Dataset items
━━━━━━

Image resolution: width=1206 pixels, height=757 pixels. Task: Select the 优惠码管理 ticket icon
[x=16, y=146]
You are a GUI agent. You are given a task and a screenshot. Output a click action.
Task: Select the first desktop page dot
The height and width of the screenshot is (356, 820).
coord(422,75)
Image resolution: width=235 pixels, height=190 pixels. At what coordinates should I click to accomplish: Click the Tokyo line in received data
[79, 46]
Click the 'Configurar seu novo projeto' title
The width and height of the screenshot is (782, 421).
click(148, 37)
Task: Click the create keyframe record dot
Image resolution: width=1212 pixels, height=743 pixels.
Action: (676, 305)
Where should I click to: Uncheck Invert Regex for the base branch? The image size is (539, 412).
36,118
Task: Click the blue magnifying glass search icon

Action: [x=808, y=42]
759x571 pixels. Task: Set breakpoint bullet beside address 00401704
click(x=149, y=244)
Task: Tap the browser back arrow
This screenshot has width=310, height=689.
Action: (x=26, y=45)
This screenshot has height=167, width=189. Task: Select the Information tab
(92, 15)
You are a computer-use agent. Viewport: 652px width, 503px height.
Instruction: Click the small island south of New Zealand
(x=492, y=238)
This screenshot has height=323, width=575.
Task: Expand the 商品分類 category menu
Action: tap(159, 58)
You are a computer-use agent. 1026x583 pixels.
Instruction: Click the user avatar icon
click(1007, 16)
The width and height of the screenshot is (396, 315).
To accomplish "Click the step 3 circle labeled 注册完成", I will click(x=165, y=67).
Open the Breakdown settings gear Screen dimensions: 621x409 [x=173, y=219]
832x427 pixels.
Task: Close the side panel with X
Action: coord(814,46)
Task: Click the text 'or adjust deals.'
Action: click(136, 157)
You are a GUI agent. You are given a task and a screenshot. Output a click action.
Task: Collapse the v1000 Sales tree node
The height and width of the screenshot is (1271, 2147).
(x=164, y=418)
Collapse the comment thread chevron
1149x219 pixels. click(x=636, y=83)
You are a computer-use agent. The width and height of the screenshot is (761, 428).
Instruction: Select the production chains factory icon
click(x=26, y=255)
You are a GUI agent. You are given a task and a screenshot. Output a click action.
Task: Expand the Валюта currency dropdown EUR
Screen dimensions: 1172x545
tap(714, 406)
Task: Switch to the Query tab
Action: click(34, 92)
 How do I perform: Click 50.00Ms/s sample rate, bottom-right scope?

━━━━━━

> [What the task requires]
Copy word for word the part of the listing that runs from its first line through the line containing "Action: (676, 305)", including both ends.

> [Final result]
Image resolution: width=1206 pixels, height=757 pixels. Task: Select the 优惠码管理 ticket icon
[x=16, y=146]
You are a GUI agent. You are given a task and a screenshot. Output a click action.
Task: Select the first desktop page dot
The height and width of the screenshot is (356, 820).
coord(422,75)
Image resolution: width=235 pixels, height=190 pixels. At what coordinates should I click to accomplish: Click the Tokyo line in received data
[79, 46]
Click the 'Configurar seu novo projeto' title
The width and height of the screenshot is (782, 421).
click(148, 37)
Task: Click the create keyframe record dot
Image resolution: width=1212 pixels, height=743 pixels.
Action: (676, 305)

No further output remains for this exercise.